The following editorial first appeared in the Fairbanks Daily News-Miner:
President-elect Donald Trump made many promises on the campaign trail, but one in particular raised eyebrows in the Last Frontier — a vow to change the name of North America’s highest peak back to Mt. McKinley. The mountain’s name, changed to Denali by President Barack Obama just before a trip to Alaska in 2015, had long been a source of debate inside the state and Outside. And though there are legitimate complaints to be made about the manner in which the change was made, reverting the name would be a greater mistake and one out of step with the way the mountain has come to be known.
The Mt. McKinley moniker came about in 1896, the result of an Ohio prospector who wanted to buoy the presidential candidate from his home state. The name was adopted by federal authorities in 1917, and stood for 98 years before President Obama’s executive action to return it to its traditional Athabascan name of Denali. But the name never sat well with many Alaskans. The state board on geographic names established Denali as the Alaska’s name for the mountain. For years, the state’s U.S. senators had tried to make the same change on the federal level, but members of Congress from Ohio were able to gum up the works by introducing legislation relating to its name such that the U.S. Geological Survey couldn’t enact a name change on its own. They also blocked any efforts to vote on bills that would change the name to Denali, which were regularly authored by Sen. Lisa Murkowski.
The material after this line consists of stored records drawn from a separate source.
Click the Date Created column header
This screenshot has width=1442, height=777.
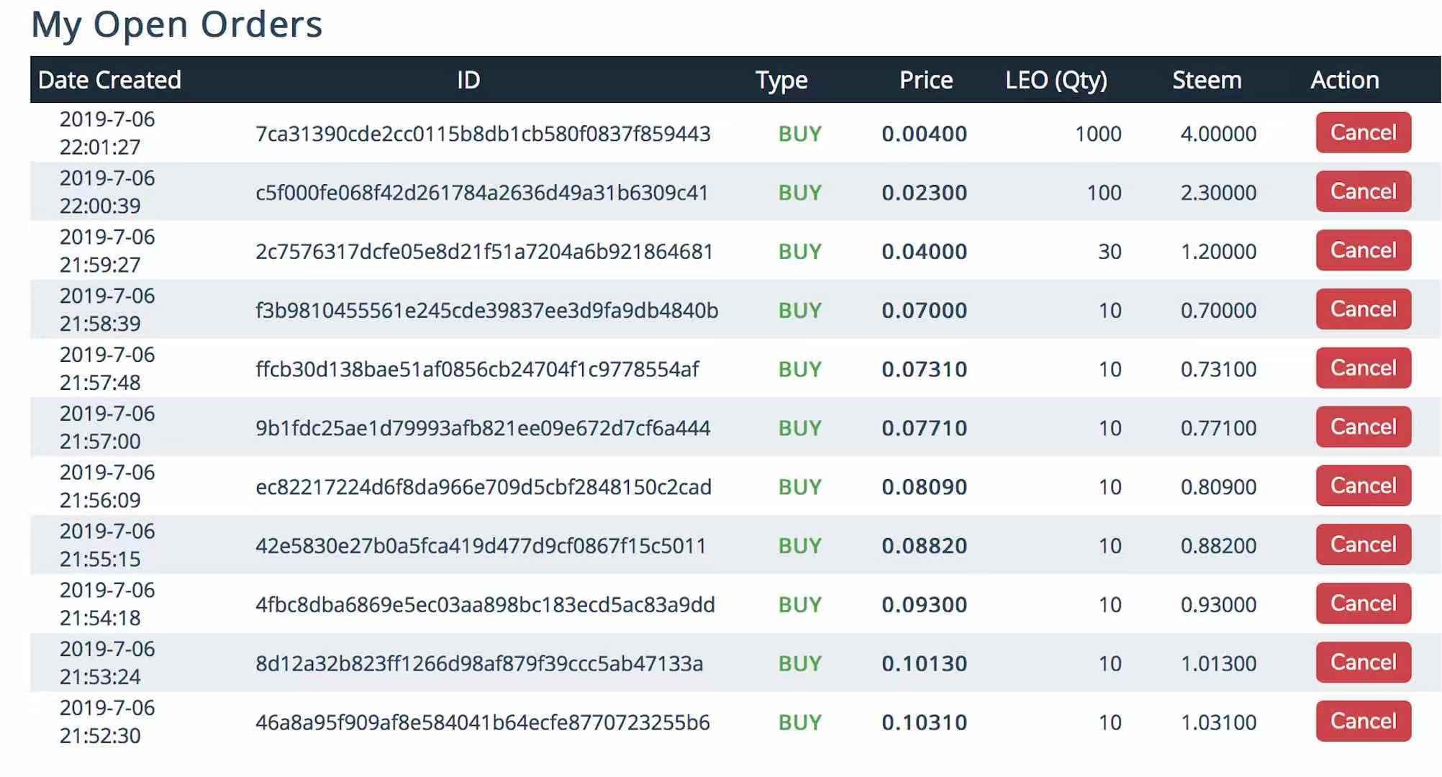pyautogui.click(x=109, y=80)
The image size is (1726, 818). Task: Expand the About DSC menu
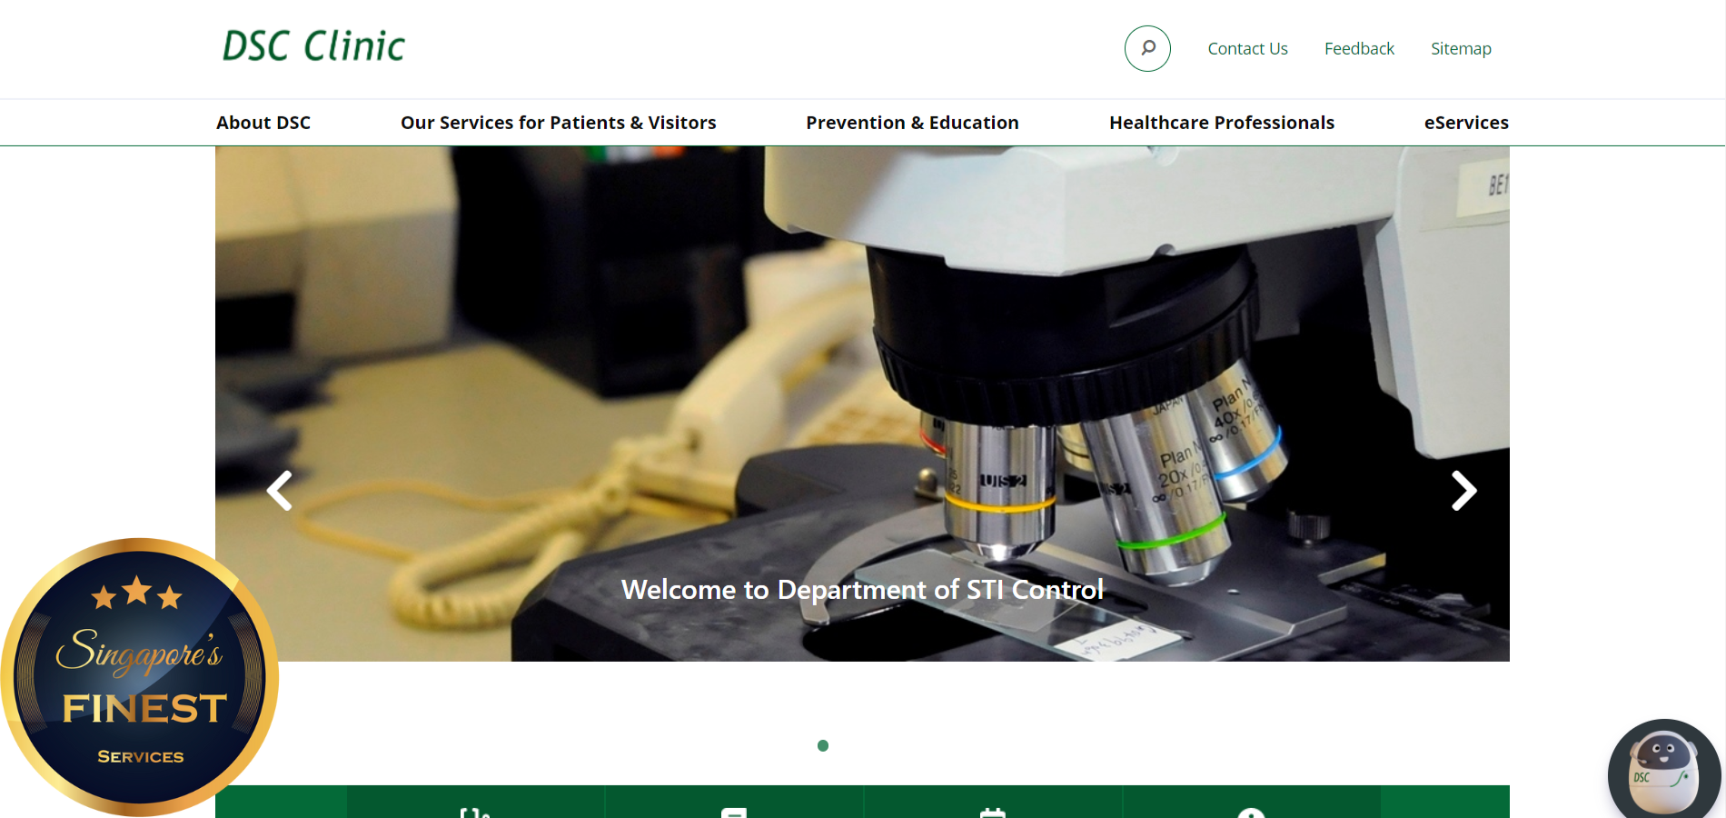263,123
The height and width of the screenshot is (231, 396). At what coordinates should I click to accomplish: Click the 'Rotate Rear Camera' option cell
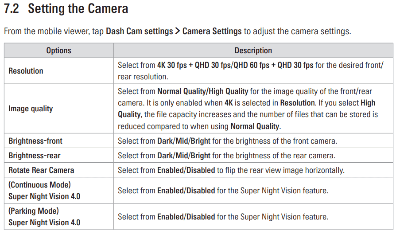tap(58, 170)
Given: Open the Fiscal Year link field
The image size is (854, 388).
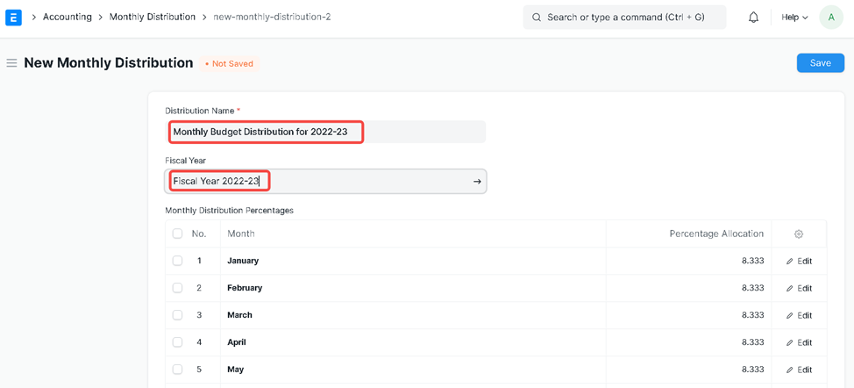Looking at the screenshot, I should (316, 182).
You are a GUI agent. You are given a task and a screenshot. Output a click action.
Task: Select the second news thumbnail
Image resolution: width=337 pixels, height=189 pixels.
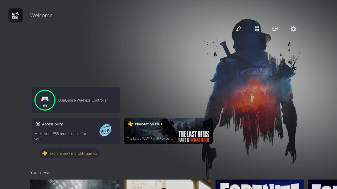pyautogui.click(x=167, y=184)
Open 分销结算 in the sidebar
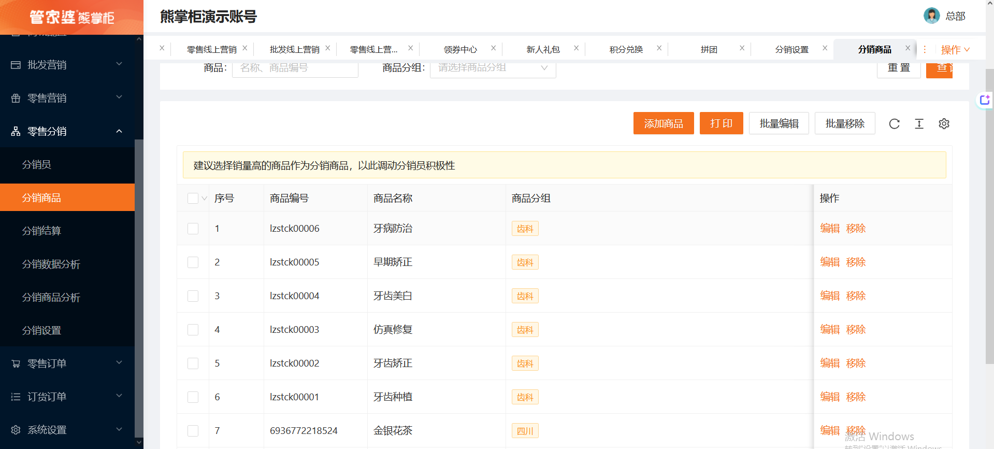 click(41, 231)
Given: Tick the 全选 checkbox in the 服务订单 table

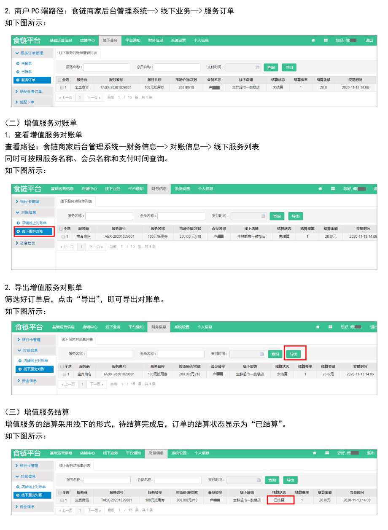Looking at the screenshot, I should (59, 79).
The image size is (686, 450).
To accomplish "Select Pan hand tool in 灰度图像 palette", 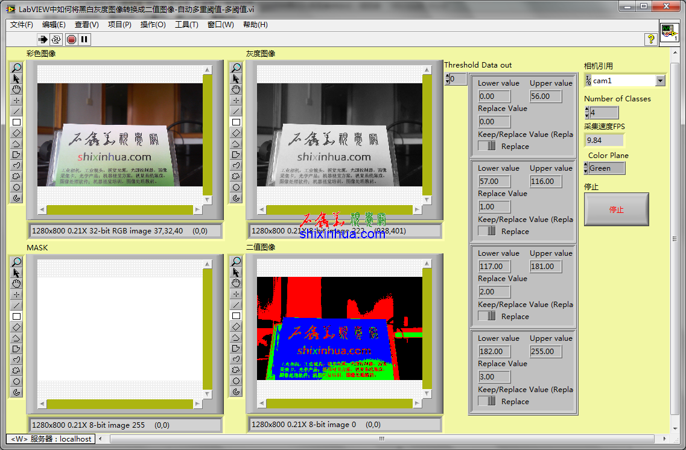I will (x=237, y=89).
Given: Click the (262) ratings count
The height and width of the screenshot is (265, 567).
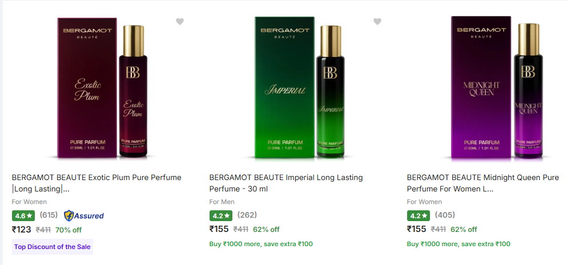Looking at the screenshot, I should 247,215.
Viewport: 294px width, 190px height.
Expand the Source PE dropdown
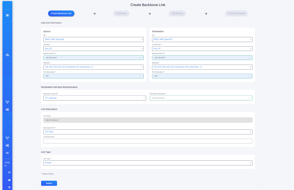coord(93,40)
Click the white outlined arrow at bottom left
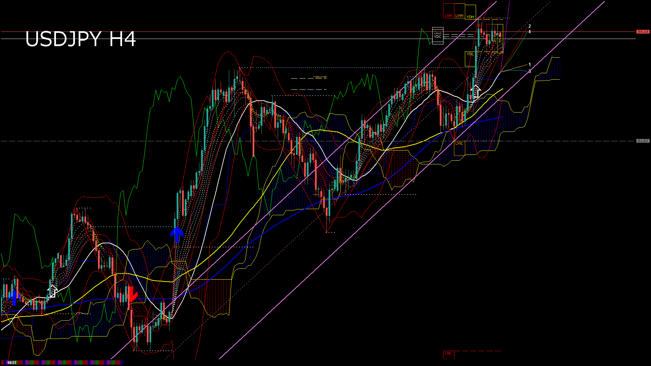Viewport: 651px width, 366px height. [52, 291]
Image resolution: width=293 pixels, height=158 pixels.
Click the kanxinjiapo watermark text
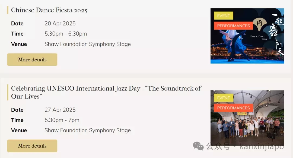tap(262, 146)
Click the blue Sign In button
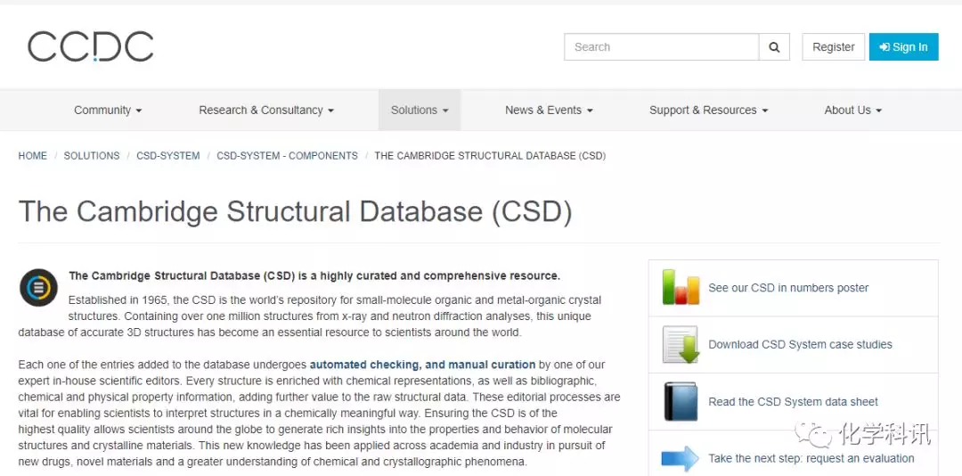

President Obama ultimately resorted to executive action to change the mountain’s name, one of the few occasions on which Alaska’s delegation in Washington, D.C., cheered such a move. The action sat less well with some others, however, who felt executive action of that sort is wrong regardless of whether you agree with the result. That opinion is principled, and it’s not wrong. But in the case of the restoration of Denali’s name, the executive action came in response to an intentional blockade by a few people — often just a single Ohio lawmaker in Congress who took up the issue to drum up goodwill at home by supporting a native son of the state. The fight had already stretched for decades, and there was no way save executive action that it would have ended.
Other objections have been raised with the reversion of place names to former names, usually of Native origin, that few people alive today use. Those who raise this argument ask whether all of the place names in Alaska or other locales will eventually be reverted to names that are unfamiliar to most of the state’s people. This is not an unreasonable question to ask. But if a place has a traditional name well known to the people, especially as is the case with Denali, the “renaming” of the place to its Native name isn’t an act of revisionism but rather of restoration, respecting a name more meaningful to the state’s people than one applied with little thought by itinerant prospectors or other new arrivals in the early years of the Gold Rush.
This isn’t to say, of course, that all or even most of the state’s places should be renamed. Fairbanks, for instance, is another place named to curry favor with an Outside politician, but it was not a place of particular significance to Alaska’s Native people before E.T. Barnette was thrown off a steamer in 1901. But in cases where the traditional name for a place never passed from use, and has been in widespread use among all the state’s people for many years, there’s a strong argument that the name should be restored. Such is the case with Denali.
President-elect Trump may choose to make good on his campaign promise to switch Denali’s name back to Mt. McKinley, but such an action would be a mistake, and would require him to exercise the same method that some found objectionable when used by President Obama. Moreover, it would disrespect a mountain that, as Sen. Murkowski said, Alaskans have for generations known as “the Great One.”